→ **The data**:
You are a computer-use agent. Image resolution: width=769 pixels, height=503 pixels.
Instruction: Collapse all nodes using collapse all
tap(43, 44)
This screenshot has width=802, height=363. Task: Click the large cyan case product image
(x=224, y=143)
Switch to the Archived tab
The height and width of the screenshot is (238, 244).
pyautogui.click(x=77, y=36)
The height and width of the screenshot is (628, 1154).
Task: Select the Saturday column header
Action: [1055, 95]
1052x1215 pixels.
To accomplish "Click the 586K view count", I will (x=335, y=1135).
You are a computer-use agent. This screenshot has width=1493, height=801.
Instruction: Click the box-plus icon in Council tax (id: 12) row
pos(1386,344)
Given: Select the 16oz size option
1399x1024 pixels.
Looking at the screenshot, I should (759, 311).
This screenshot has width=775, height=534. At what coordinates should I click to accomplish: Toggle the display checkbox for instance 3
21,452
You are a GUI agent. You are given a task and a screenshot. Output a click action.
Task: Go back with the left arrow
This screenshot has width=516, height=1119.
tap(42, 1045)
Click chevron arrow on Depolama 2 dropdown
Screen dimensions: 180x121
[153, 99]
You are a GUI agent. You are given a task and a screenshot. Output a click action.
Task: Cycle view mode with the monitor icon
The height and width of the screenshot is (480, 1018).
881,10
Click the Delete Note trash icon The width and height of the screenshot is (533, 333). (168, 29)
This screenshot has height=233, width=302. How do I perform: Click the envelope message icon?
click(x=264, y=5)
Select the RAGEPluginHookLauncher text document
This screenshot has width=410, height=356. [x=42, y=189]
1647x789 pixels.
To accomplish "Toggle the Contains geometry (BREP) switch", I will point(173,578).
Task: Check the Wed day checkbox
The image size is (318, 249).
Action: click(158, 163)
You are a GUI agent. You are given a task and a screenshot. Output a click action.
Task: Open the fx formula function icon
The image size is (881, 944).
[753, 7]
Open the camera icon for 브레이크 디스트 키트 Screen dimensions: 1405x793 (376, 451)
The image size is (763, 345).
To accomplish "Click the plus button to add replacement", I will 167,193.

→ **Assignment**:
Your task is to reproduce exactly the lines that begin with the one containing "Task: Open the fx formula function icon" and continue to the end of the data, both ends included.

→ **Written solution**:
Task: Open the fx formula function icon
The image size is (881, 944).
[753, 7]
Open the camera icon for 브레이크 디스트 키트 Screen dimensions: 1405x793 (376, 451)
The image size is (763, 345).
To accomplish "Click the plus button to add replacement", I will 167,193.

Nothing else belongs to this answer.